While at Harvard University, he was the editor-in-chief of The Harvard
Advocate. After graduation, he landed a job at Fortune magazine.
Agee's first collection of poetry, Permit Me Voyage,
was published by the Yale University Press in 1934. This collection
features sonnets and short lyrics, as well as longer works like "A
Chorale" and "Epithalamium." Permit Me Voyage
displays not only Agee's versatility as a poet, but also foreshadows
Agee's later career as novelist, critic and reviewer, and screenwriter.

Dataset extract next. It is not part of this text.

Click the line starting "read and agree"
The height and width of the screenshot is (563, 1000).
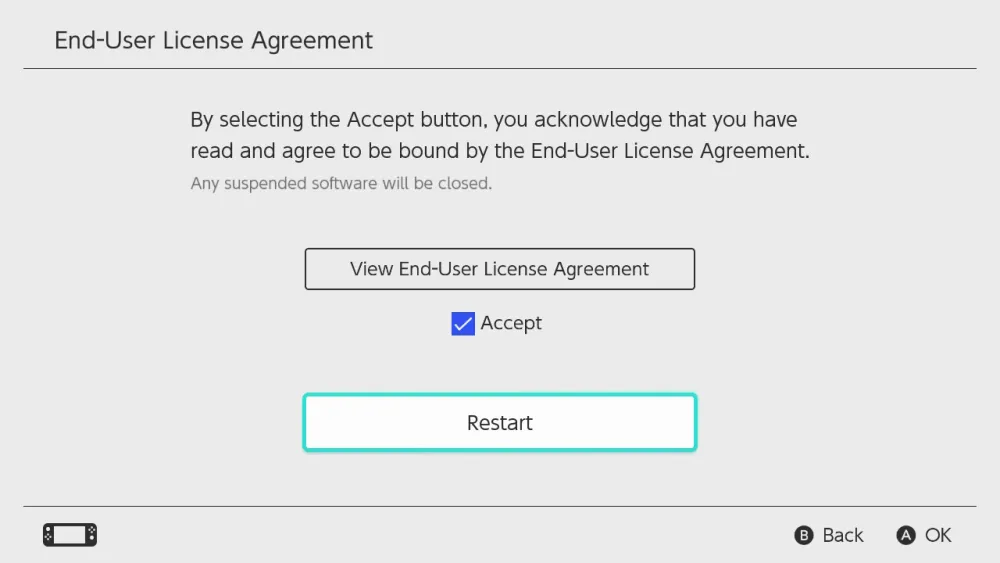tap(499, 152)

Other work includes Agee's novella, The Morning Watch, published
by Houghton Mifflin in 1951. The next year, The Ford Foundation hired
Agee to write a script on the life of Abraham Lincoln for the television
show Omnibus. The Letters of James Agee to Father Flye,
first published in 1962, is an important posthumous work. The collection
offers insight into Agee as a man, not just a writer, and highlights
one of his most important friendships. |
Let Us Now Praise Famous Men
began as an article about the living conditions of Southern sharecroppers
that James Agee and Walker Evans produced for Fortune magazine
in 1936. As part of their research, Agee and Evans spent four weeks
in the American South living among three tenant families. The result
was a non-traditional narrative that describes the sharecroppers' daily
existence.
The article expanded into a book length treatment, which was originally
intended to be the first of a trilogy called Three Tenant Families.
However, Let Us Now Praise Famous Men, first published in 1941,
was the only installment. This work stands as a compassionate and moving
description of the squalid conditions of southern sharecroppers. Agee
found that contemporary society and the lackluster educational system
had trapped these families, but Agee saw beauty even in their humble
existence. In sections entitled "Money," "Shelter,"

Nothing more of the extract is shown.